Talent factory: Georgia State University
In recent years, Georgia State University has received plenty of attention for how its innovations around student advising and financial aid have produced big gains in the university’s retention and graduation rates. Georgia State was named one of the most innovative universities by US News & World Report.13 Its president, Mark Becker, was singled out as one of the 10 most innovative college presidents by Washington Monthly.14 And it’s a founding member of the University Innovation Alliance.
Such accolades have drawn the attention of other institutions looking for leaders. “They’re attracted to candidates from here because of our accomplishments,” Becker said. “The publicity has also improved the pools of candidates for administrative positions at Georgia State.”
The university also follows a more deliberate path to preparing future leaders. Each month during the academic year, the university hosts a series of gatherings for department chairs and deans about university operations—everything from budgeting to leadership. “We realized we didn’t have a lot of bench strength and the only way we’d get it is to develop it,” Becker said.
Becker said higher education has a sufficient amount of talent waiting in the wings to fill its leadership void. More faculty members should be encouraged to take on administrative roles, he said, since their pathways tend to be flat unless they assume different tasks. “A lot of people have success in academe but they get bored and stuck in a rut,” Becker said. “They have the skills to succeed in administration and there’s a broader set of careers out there for them.”

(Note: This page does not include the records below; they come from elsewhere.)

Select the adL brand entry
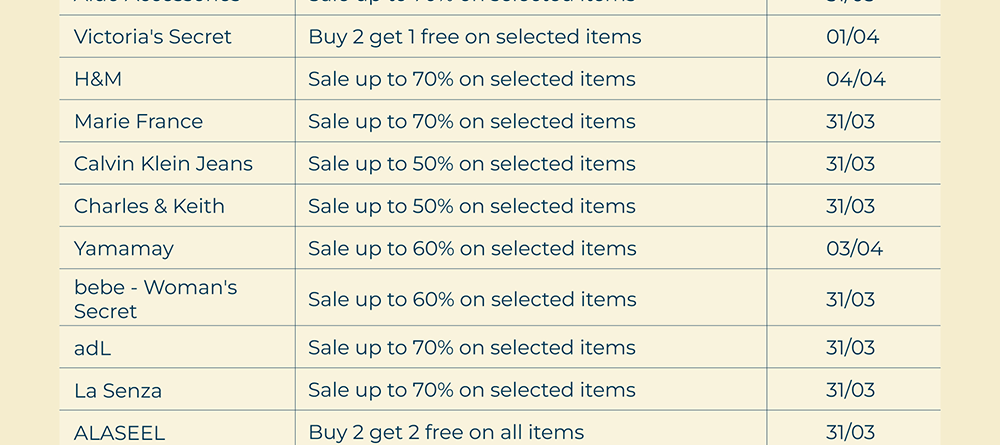1000x445 pixels. point(93,348)
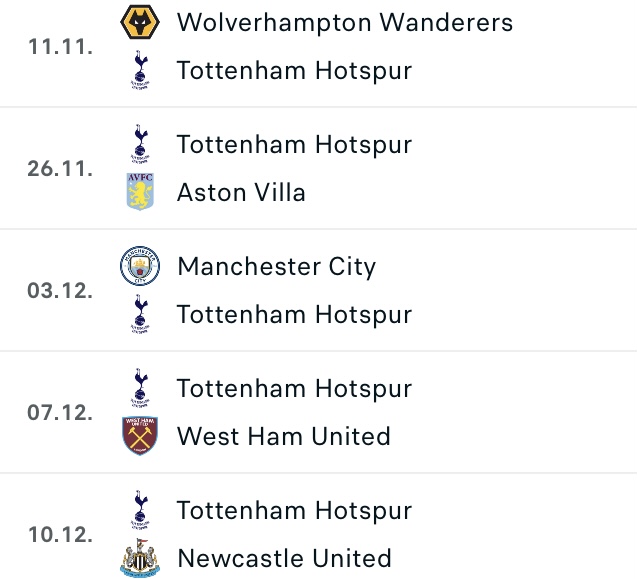Click Tottenham crest in 07.12. fixture
The width and height of the screenshot is (637, 579).
point(140,388)
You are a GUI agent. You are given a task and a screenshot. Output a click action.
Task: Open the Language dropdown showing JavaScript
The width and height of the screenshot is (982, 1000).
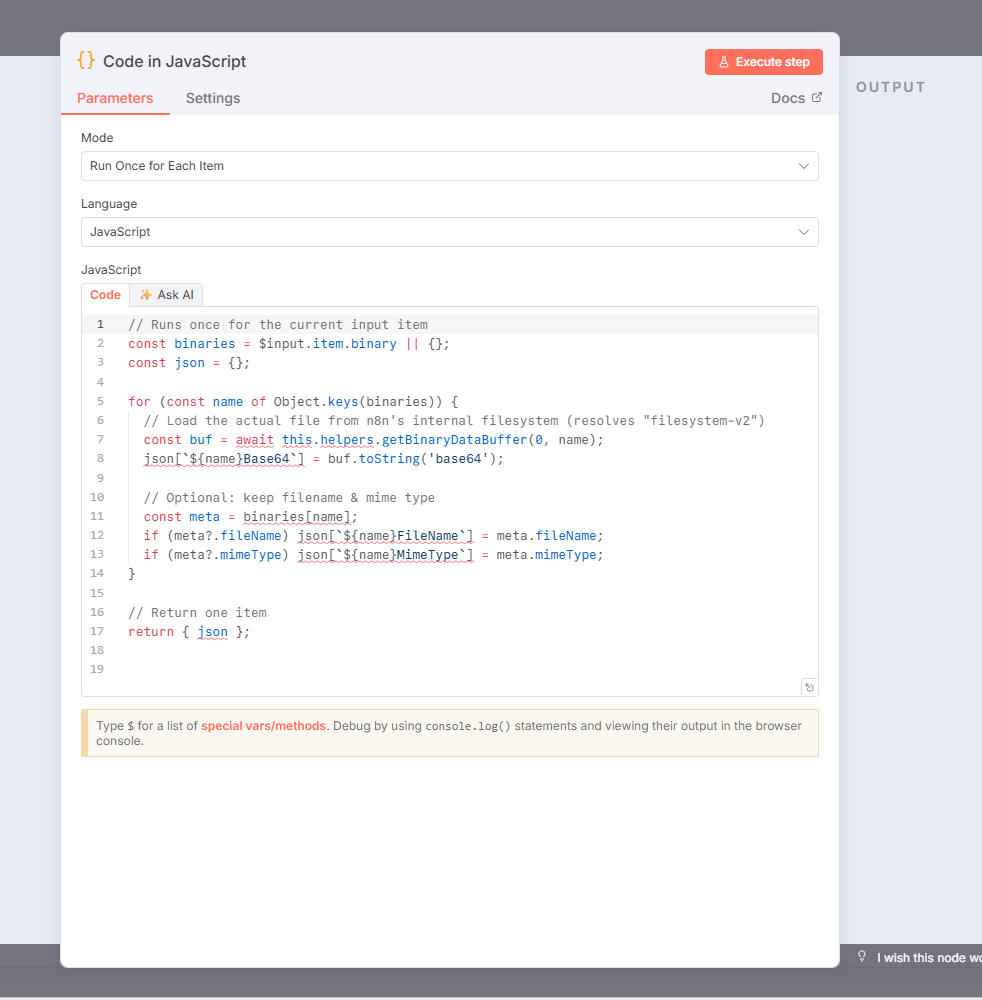449,232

There is no doubt the life of the college president and the pathway to the top job have evolved greatly over the last century. Further changes can be expected, if not predicted.

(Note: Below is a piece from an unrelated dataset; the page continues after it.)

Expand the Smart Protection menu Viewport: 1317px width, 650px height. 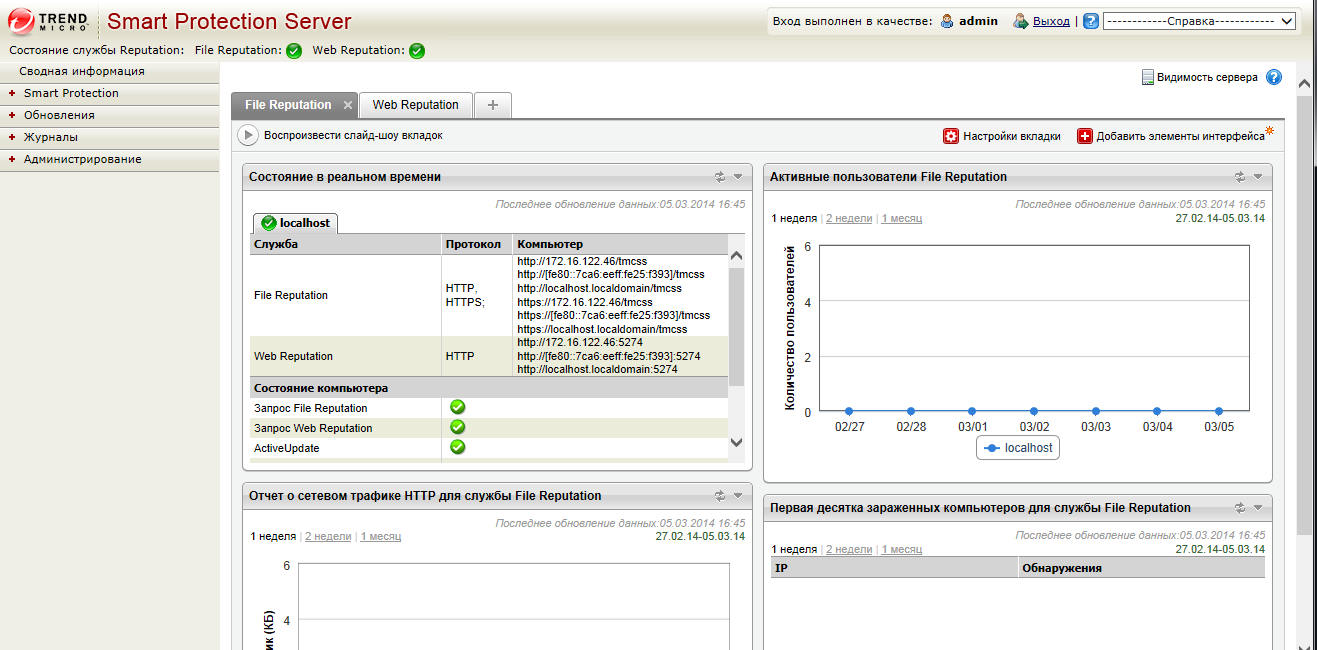[71, 93]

“There is no prototype of a president going forward,” a president of a public land-grant university told us. “Presidents need the skill sets of a politician, an academic, and an entrepreneur. This used to be a reflective life, but now you have to drive so many airplanes, and all at once.”

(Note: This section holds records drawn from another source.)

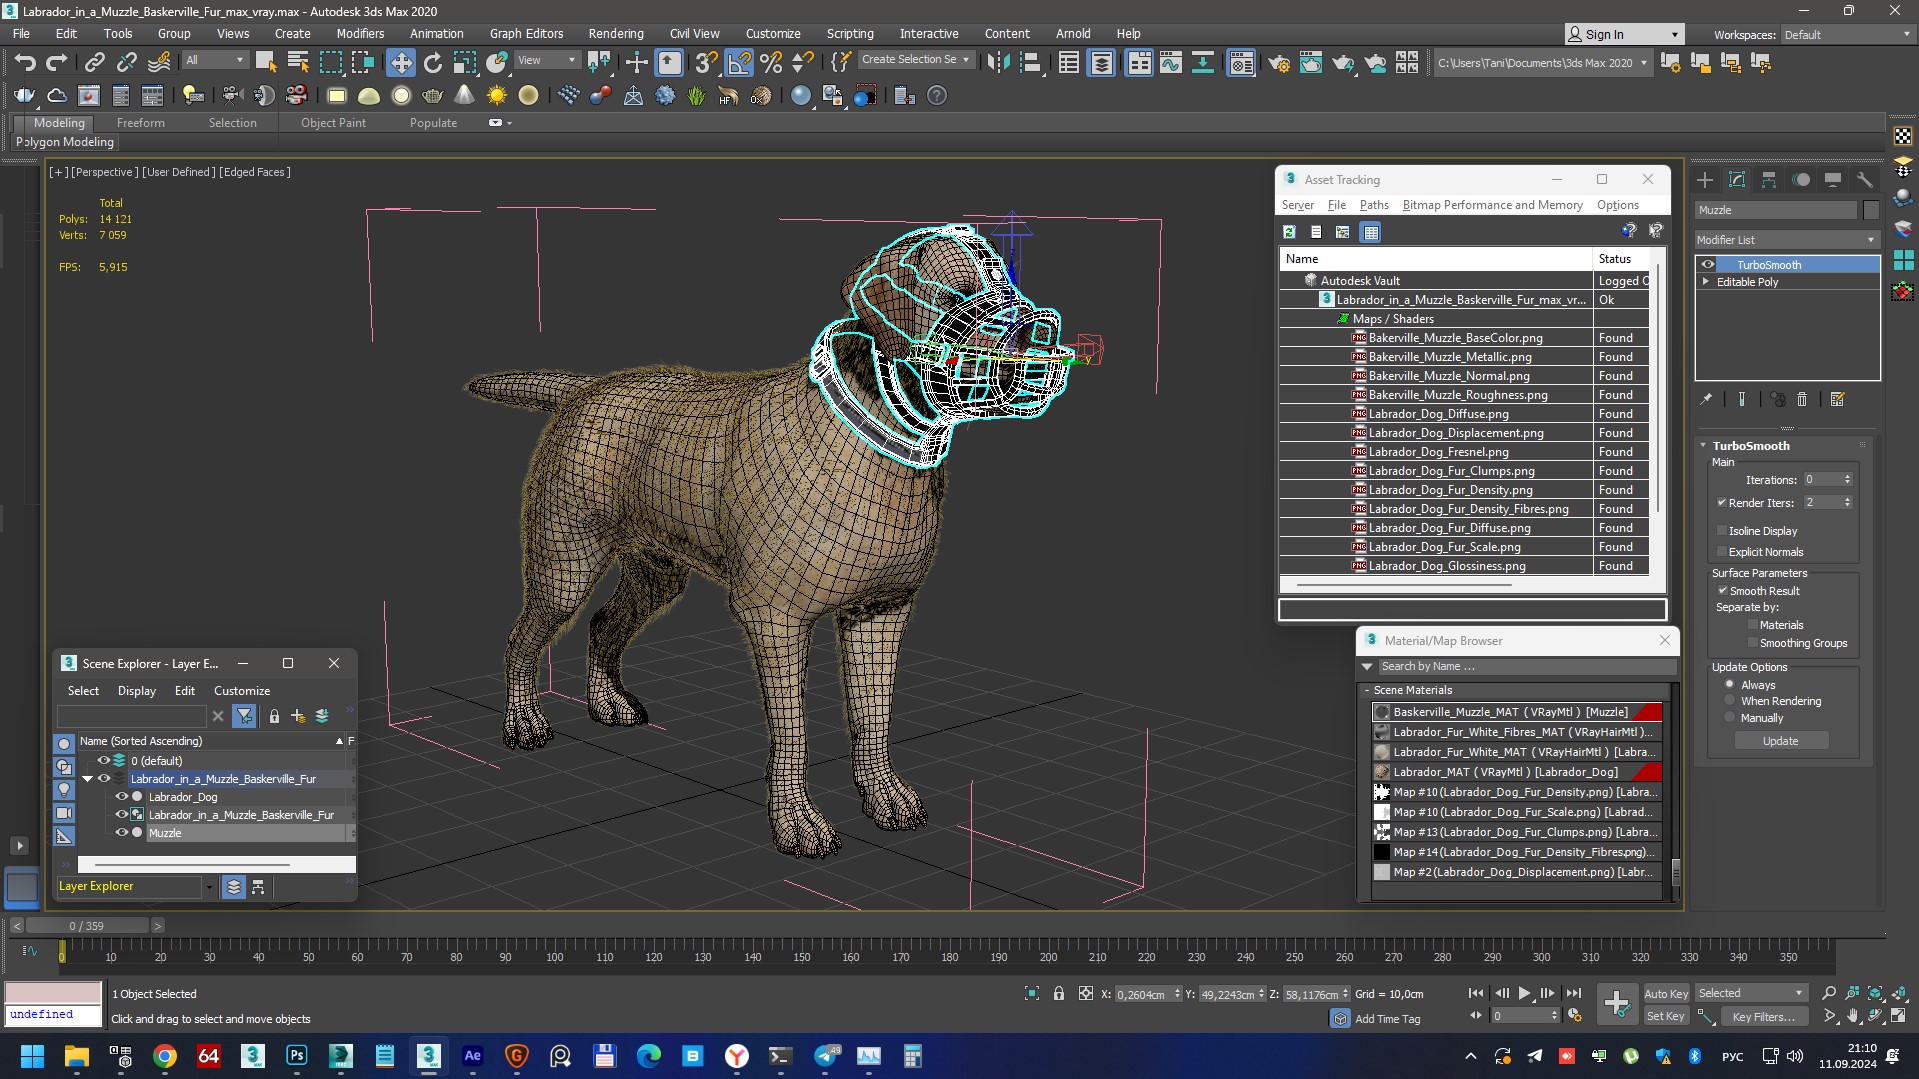Click the Angle Snap toggle icon
The image size is (1919, 1079).
pyautogui.click(x=738, y=63)
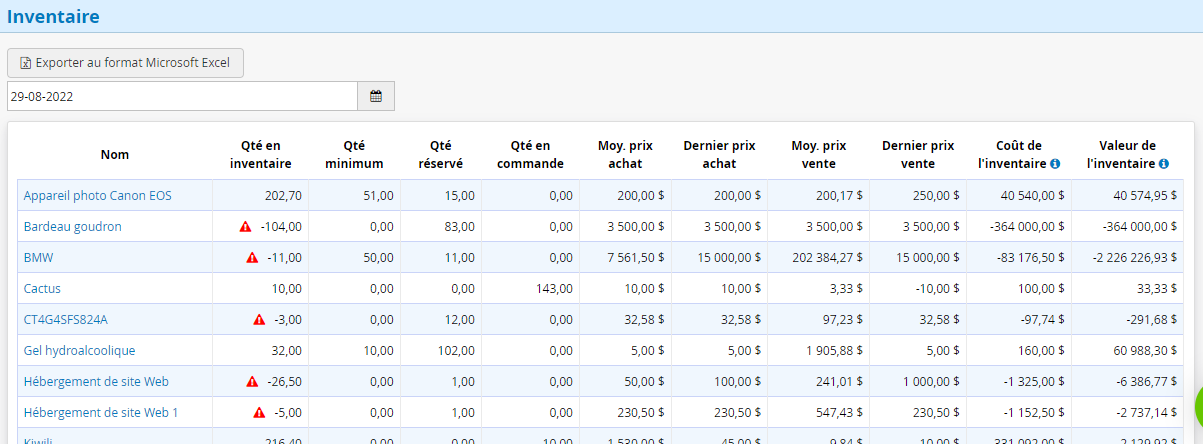Click the Nom column header
Image resolution: width=1203 pixels, height=444 pixels.
pyautogui.click(x=114, y=154)
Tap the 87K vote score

Talent factory: Arizona State University
As president of Arizona State University since 2002, Michael Crow is one of the longest-serving college presidents in the United States. In that time, he has turned ASU from a middle-of-the-road state institution into a model of public higher education in the 21st century.
But any university is about more than just one person, and a few years ago many leaders and faculty members at ASU began to wonder about what’s next after Crow. “We realized that we needed to embed the mission and the culture throughout the university and have leadership abilities infused throughout the faculty and staff,” said May Busch, an executive in residence in the president’s office.
In that role, Busch, a former Morgan Stanley executive, created a leadership academy for three dozen faculty and staff members who attend three two-day offsite sessions during the academic year. Part of the goal of the program, now in its fifth cohort, is to build better connections between schools, departments, and disciplines across a vast enterprise. “The future is about interdisciplinary thinking and research and people need to be better equipped to think like that,” Busch said.
But Busch said the program is more than just an attempt at succession planning. “Succession planning is just a bunch of names in a drawer,” she said. “We’re trying to develop who can think for themselves and have the behaviors of entrepreneurs.”
The university is now extending the reach of the program, piloting an academy for senior administrators. (The university also runs the Academy for Innovative Higher Education Leadership, a national leadership development program, in partnership with Georgetown University.)